What Are the New AI Labeling Rules?
Think of it as a "digital stamp" for synthetic content. Just as food packets display vegetarian or non-vegetarian labels, AI-created videos must now show visible disclaimers—typically in the corner of the screen—indicating machine-generated origin.
But the requirements go deeper. Every AI-generated file must contain what officials call "digital DNA"—metadata recording the creation date, the AI tool used, and the platform where it was first uploaded. This technical marker enables law enforcement to trace the source of harmful content.
"If someone tampers with that metadata or crops out the visible label to make fake content appear real, the content itself will be deleted automatically," a senior IT ministry official explained. Platforms must deploy technology that detects and blocks such tampering attempts.
The 3-Hour Deepfake Removal Deadline
Perhaps the most significant change is the compressed timeline for action. Previously, platforms had 36 hours to remove illegal content after government notification. Now, that window shrinks to just three hours.
The rules apply specifically to "Synthetically Generated Information" (SGI)—AI-created content that realistically mimics real people or events. Basic edits like brightness adjustments or compression don't qualify as SGI, but creating fake government documents, impersonating individuals, or generating non-consensual intimate imagery using AI triggers strict penalties.
PM Modi's Push for Digital Transparency
The timing coincides with Prime Minister Narendra Modi's address at the AI Summit in Paris just yesterday. "Just as food items have nutrition labels, digital content needs authenticity labels," Modi suggested. "People deserve to know what is real and what is fabricated."
His analogy resonated globally, and within 24 hours, India's rules became operational—though officials clarify the notification was already finalized before his speech.
Who Is Liable?
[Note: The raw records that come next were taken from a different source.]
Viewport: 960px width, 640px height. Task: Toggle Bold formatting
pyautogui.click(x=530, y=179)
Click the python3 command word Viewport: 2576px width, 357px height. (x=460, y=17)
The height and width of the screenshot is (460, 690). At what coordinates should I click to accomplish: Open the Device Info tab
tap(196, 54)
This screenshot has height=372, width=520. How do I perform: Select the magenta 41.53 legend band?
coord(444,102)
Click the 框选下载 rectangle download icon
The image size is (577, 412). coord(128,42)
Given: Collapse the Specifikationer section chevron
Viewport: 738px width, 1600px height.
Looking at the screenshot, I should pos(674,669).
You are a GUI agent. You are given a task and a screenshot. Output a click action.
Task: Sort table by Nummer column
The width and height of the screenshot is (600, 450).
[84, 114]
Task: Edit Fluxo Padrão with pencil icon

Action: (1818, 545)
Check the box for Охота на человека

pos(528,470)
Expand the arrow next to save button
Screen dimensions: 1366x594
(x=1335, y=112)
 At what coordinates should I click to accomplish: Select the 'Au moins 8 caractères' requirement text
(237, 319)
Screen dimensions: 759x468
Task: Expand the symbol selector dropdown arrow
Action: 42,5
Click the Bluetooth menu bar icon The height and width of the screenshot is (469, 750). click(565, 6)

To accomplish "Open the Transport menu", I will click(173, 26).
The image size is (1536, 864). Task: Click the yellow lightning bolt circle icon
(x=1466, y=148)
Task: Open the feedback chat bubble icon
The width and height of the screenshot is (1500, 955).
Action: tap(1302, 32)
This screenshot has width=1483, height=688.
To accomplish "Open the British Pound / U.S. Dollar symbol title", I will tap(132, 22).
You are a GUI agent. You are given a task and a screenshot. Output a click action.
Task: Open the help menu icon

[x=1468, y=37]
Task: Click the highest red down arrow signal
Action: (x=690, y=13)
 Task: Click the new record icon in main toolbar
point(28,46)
Platforms Face New Responsibilities
Social media companies now bear significant compliance burdens. When users upload content, platforms must obtain declarations about AI involvement and deploy verification tools. If platforms publish unlabeled AI content, they lose their "safe harbour" protection under Section 79 of the IT Act.
Legal consequences include:
- Loss of legal immunity for non-compliant platforms
- Up to 3 years imprisonment under BNS Section 353 for spreading fear through false information
- Up to 2 years under BNS Section 336 for AI-based impersonation
Why This Matters Now
Recent high-profile deepfakes have galvanized government action. In November, actor Rashmika Mandanna's deepfake video went viral, followed by cricket icon Sachin Tendulkar's manipulated video promoting a gaming app. Both cases highlighted how convincingly AI can fabricate content featuring public figures.
"The internet must remain open, safe, trusted, and accountable," the Ministry stated. "Generative AI poses risks of misinformation, impersonation, and election manipulation. These rules address those threats head-on."
What Users Need to Know
For ordinary internet users, the changes mean greater transparency. That viral video of a politician making controversial statements? It must now carry an AI label if synthetic. Suspicious caller imitating your relative? AI voice scams now face stricter tracking through metadata requirements.
The rules exempt basic edits, adding subtitles, or creating fictional case studies for academic research—provided they don't impersonate real individuals or forge documents.